Dataset records:

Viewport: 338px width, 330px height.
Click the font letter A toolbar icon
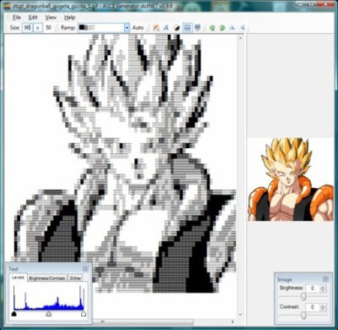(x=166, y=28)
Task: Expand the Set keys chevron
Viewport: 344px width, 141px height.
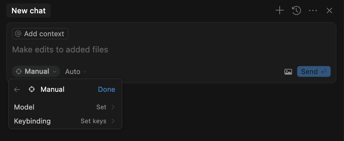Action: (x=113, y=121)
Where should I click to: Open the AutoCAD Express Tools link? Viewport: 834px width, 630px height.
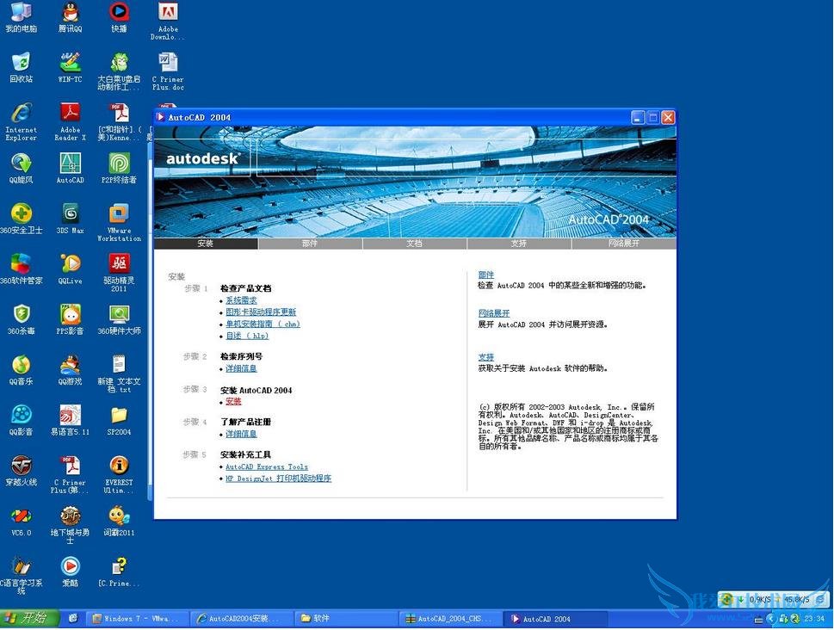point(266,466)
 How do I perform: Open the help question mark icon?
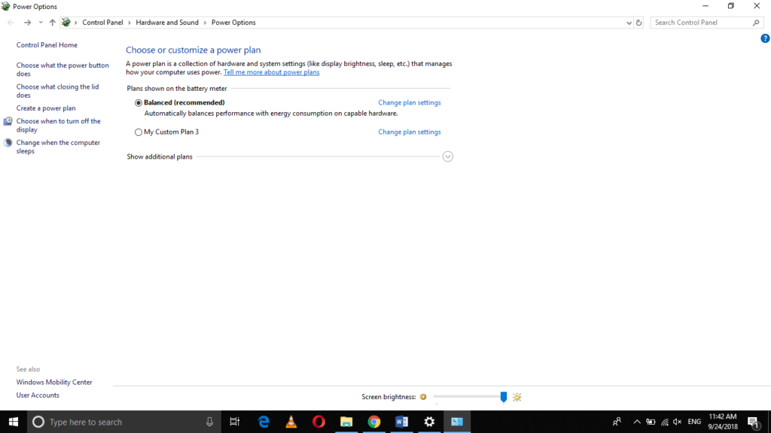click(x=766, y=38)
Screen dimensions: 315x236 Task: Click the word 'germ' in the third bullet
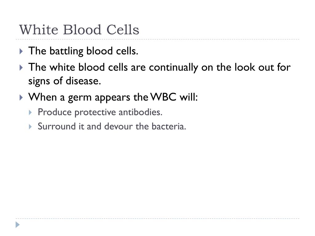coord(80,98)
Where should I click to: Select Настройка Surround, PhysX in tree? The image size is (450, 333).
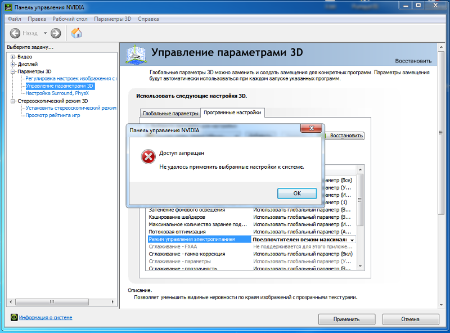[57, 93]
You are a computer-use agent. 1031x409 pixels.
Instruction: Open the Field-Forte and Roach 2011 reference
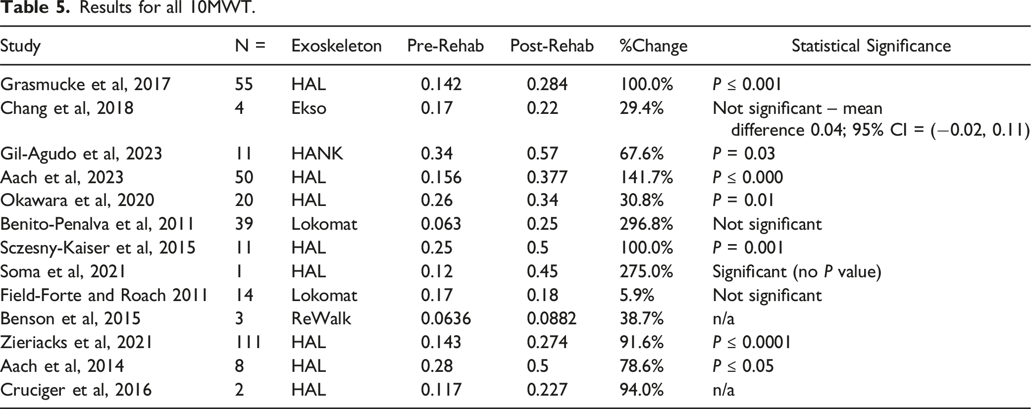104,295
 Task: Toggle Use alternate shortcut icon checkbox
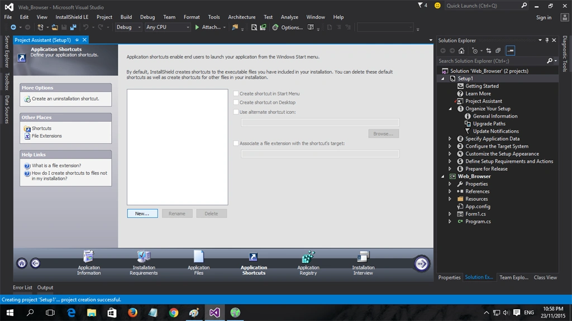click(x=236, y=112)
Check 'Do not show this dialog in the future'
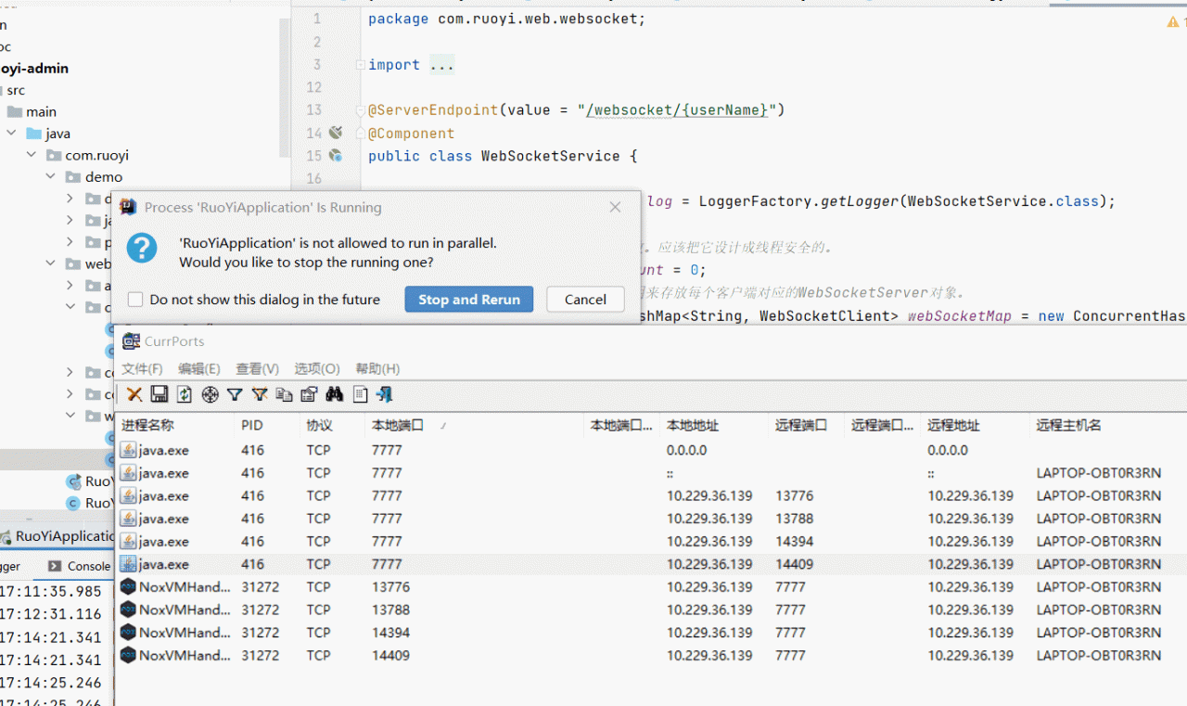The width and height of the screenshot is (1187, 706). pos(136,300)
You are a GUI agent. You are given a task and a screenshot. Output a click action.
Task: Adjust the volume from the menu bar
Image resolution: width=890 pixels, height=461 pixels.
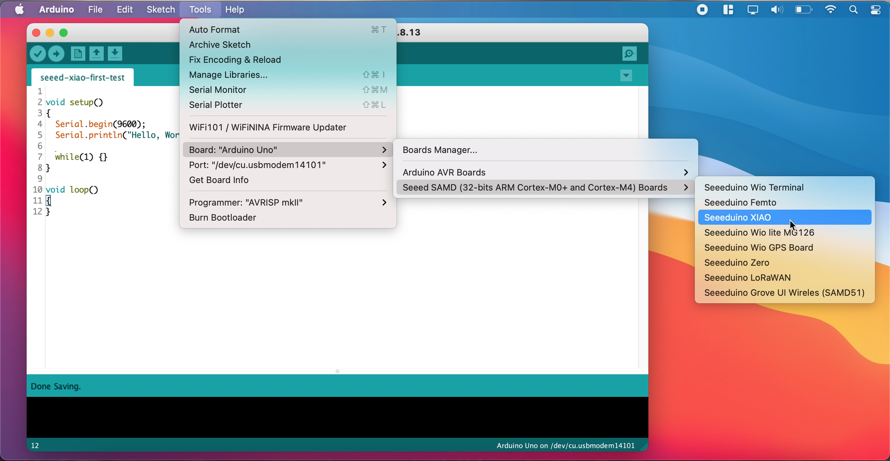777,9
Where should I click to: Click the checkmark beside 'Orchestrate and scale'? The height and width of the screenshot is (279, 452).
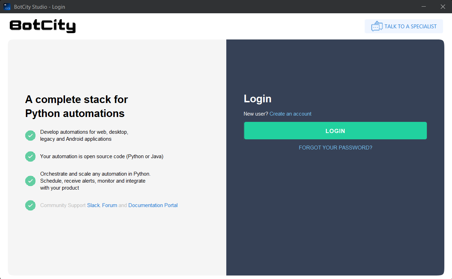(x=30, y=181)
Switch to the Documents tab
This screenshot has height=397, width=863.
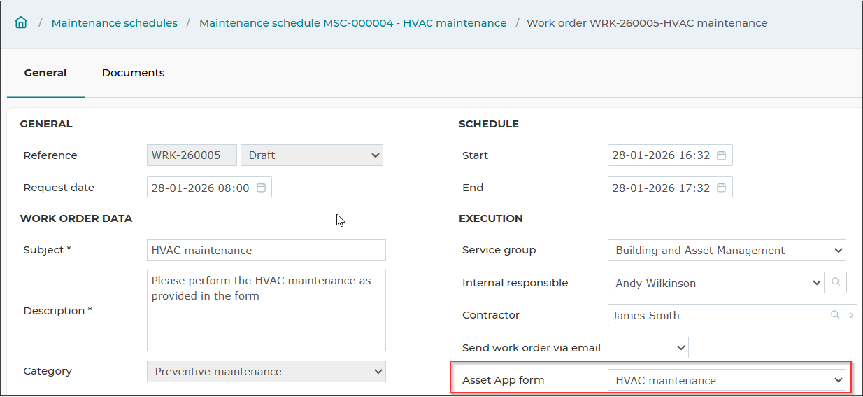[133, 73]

Task to complete:
Rewrite all of the data above with "Viewport" renamed to "Window" and everything else left as it is. Leave the pictures out.

Solution to the problem:
Window: 338px width, 330px height.
Click the font letter A toolbar icon
(x=166, y=28)
Task: Expand the Set keys chevron
Window: 344px width, 141px height.
Action: (x=113, y=121)
Where should I click to: Open the AutoCAD Express Tools link? Window: 834px width, 630px height.
point(266,466)
 How do I perform: Open the help question mark icon?
click(x=766, y=38)
Screen dimensions: 315x236 Task: Click the word 'germ' in the third bullet
coord(80,98)
Where should I click to: Select Настройка Surround, PhysX in tree? The image size is (450, 333).
[57, 93]
You are a computer-use agent. 1031x409 pixels.
Instruction: Open the Field-Forte and Roach 2011 reference
104,295
 Task: Toggle Use alternate shortcut icon checkbox
click(x=236, y=112)
Check 'Do not show this dialog in the future'
The width and height of the screenshot is (1187, 706). pos(136,300)
You are a GUI agent. You are given a task and a screenshot. Output a click action.
Task: Adjust the volume from the menu bar
Image resolution: width=890 pixels, height=461 pixels.
777,9
Where should I click to: Click the checkmark beside 'Orchestrate and scale'? The height and width of the screenshot is (279, 452).
(x=30, y=181)
Switch to the Documents tab
This screenshot has height=397, width=863.
[133, 73]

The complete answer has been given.